In a wide literature review in 1994, Melamed et al. assert that only five case reports were truly renal myxomas, including their two cases. The remaining cases exhibit features of sarcoma, fibroepithelial, polyp or myxolipoma⁽²⁾.

The immunohistochemical findings of previous cases of renal myxoma, tumor cells stained positive for vimentin, but negative for S-100 protein, EMA, pancytokeratin and smooth muscle actin^{(2, 7-15)}, except in one case, that was focally positive for smooth muscle actin⁽³⁾.

The imaging exams demonstrate the renal myxoma as a large heterogeneous mass, predominantly hyperechoic on US and hypodense on CT scan, with more homogeneous signal on magnetic resonance imaging (MRI), which presents with low signal intensity on T1 and hyperintense on T2. Its contours are relatively regular, discreetly multilobulated, and its interface is well-defined with the adjacent renal parenchyma, only shifting the structures without invading them⁽²³⁾.

Radical nephrectomy is considered the treatment of choice, showing no recurrence or metastasis in any case⁽⁸⁾. In one case only tumor enucleation was performed⁽²⁴⁾. Our case is the second in which there was kidney preservation, and the second that had renal cysts. As it is a benign tumor, we agree that, under the guidance of imaging examination, percutaneous biopsy may be a better option in the future for renal preservation, enabling better operational planning with maximum preservation of the affected kidney⁽¹⁶⁾.
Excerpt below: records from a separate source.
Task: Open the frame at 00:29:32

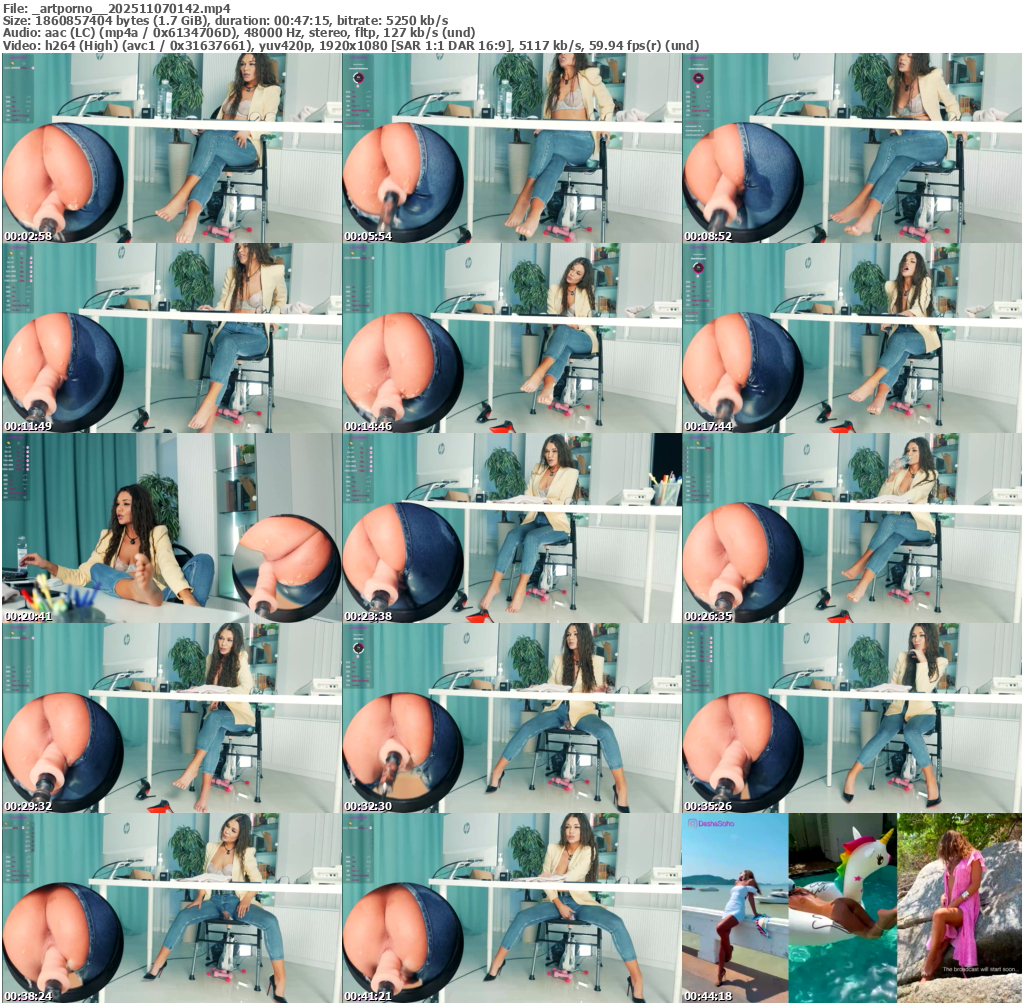Action: (172, 718)
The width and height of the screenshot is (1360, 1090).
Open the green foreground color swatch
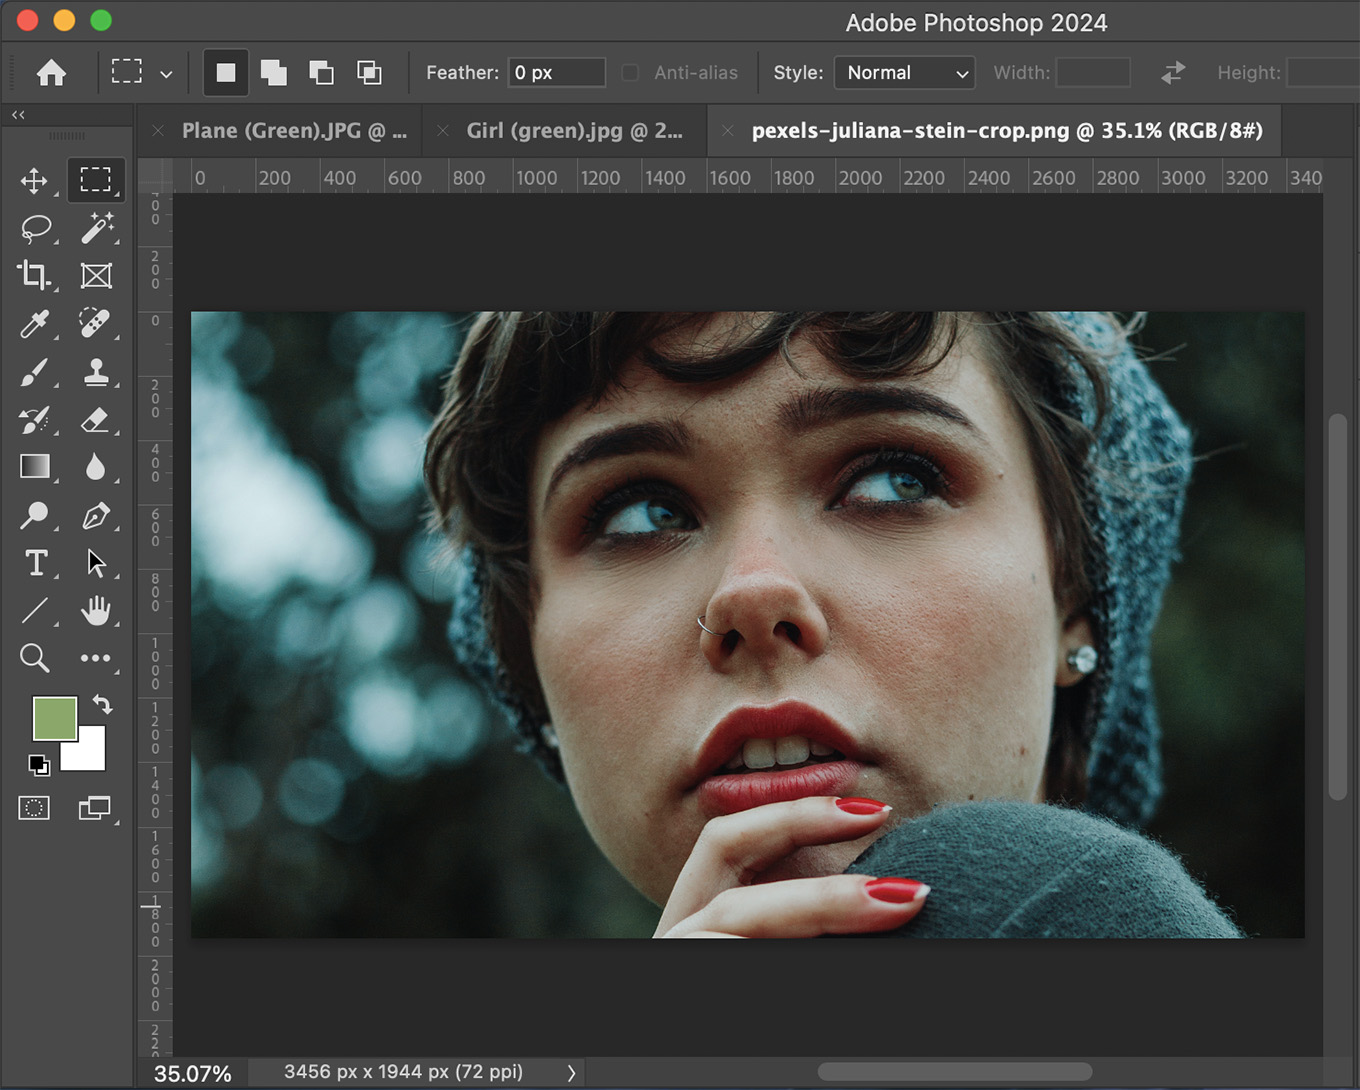53,717
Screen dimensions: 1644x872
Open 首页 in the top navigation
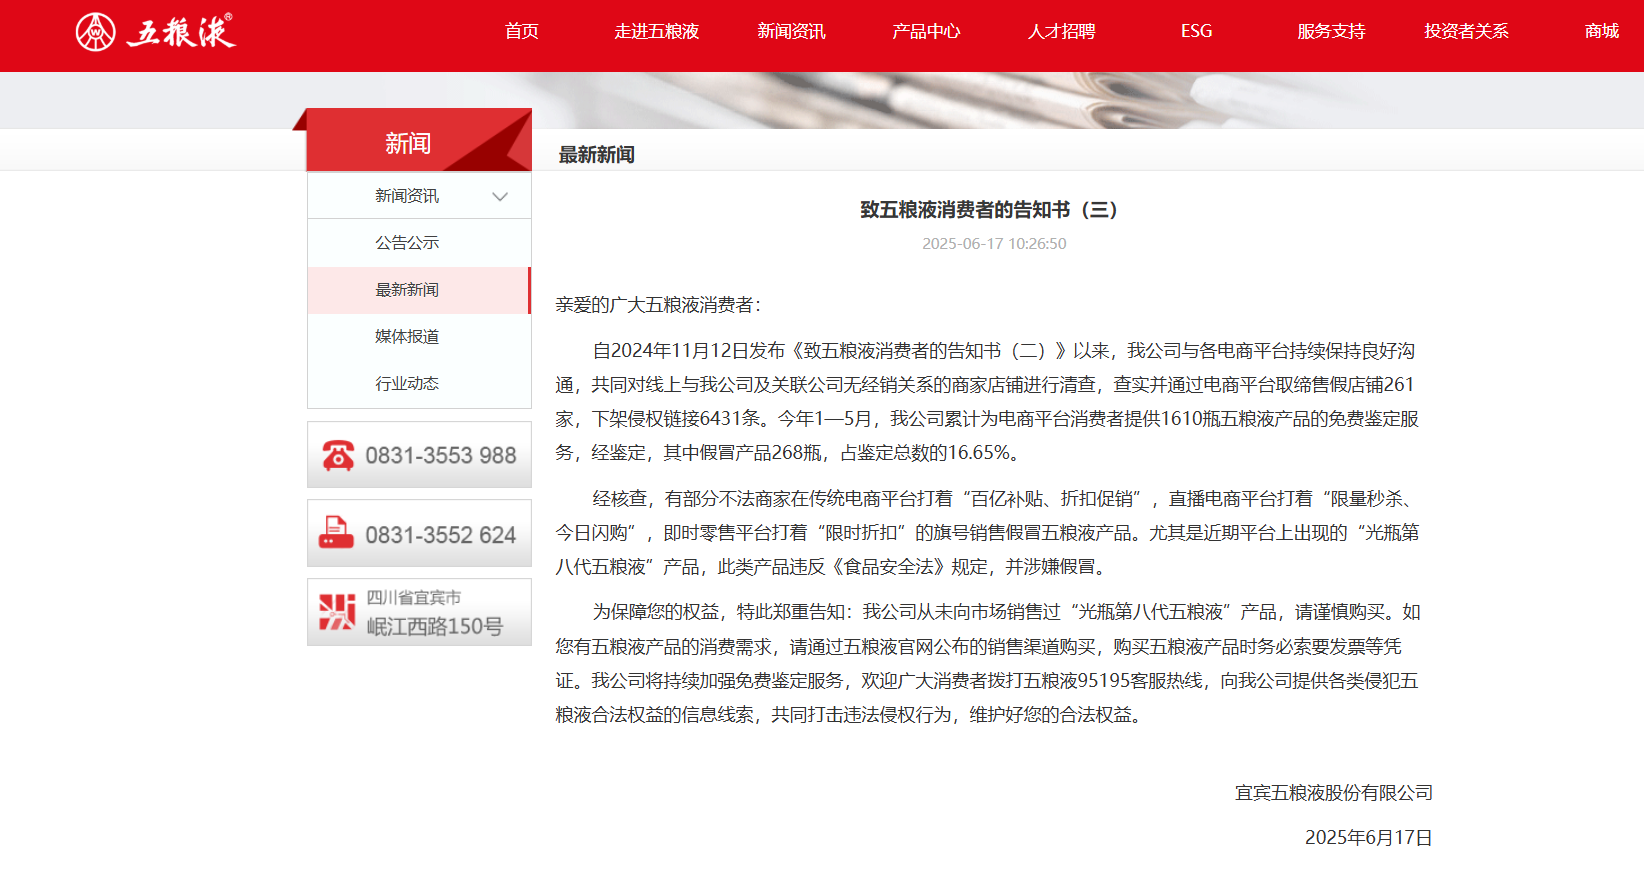click(521, 32)
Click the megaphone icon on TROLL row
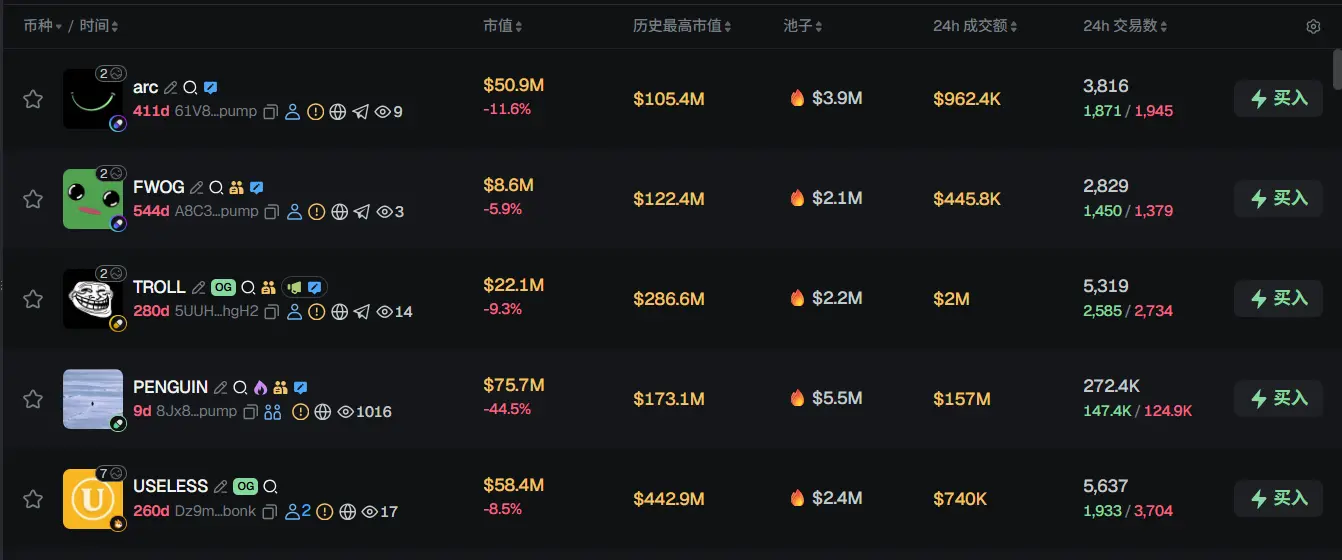Viewport: 1342px width, 560px height. [295, 287]
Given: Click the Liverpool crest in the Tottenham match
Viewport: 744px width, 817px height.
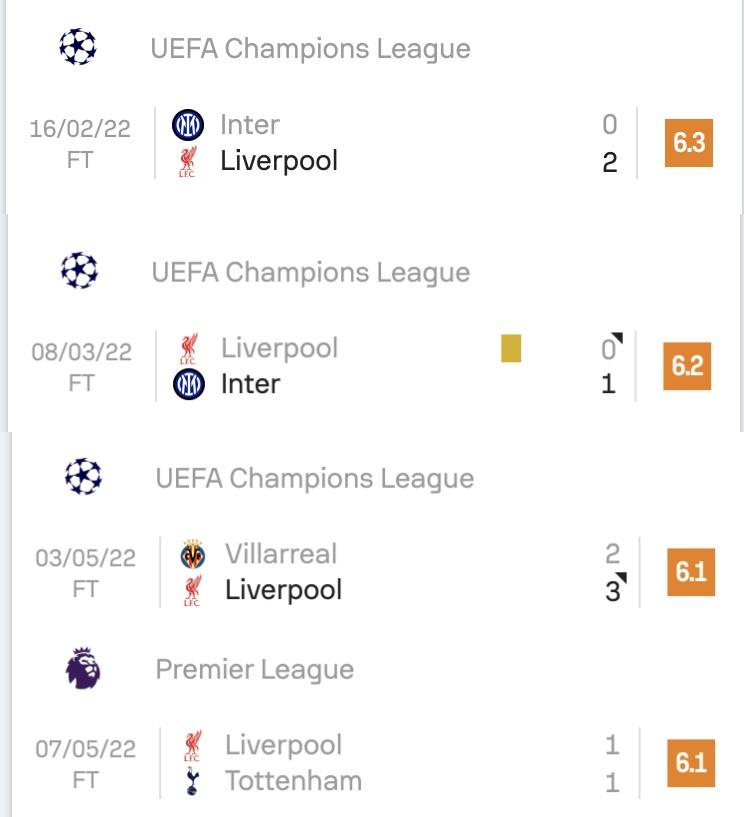Looking at the screenshot, I should coord(192,746).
The patient is currently being monitored, free of recurrence and metastasis.

In conclusion, renal myxoma is a rare tumor with good prognosis and has its origin in fibroblasts⁽³⁾. The differential diagnosis is important to avoid confusing it with a variety of malignant and benign mesenchymal tumors such as sarcomatoid carcinoma, which may show secondary myxoid features⁽²⁾. The best treatment option would be, when conditions are favorable, tumor enucleation with the preservation of the affected kidney.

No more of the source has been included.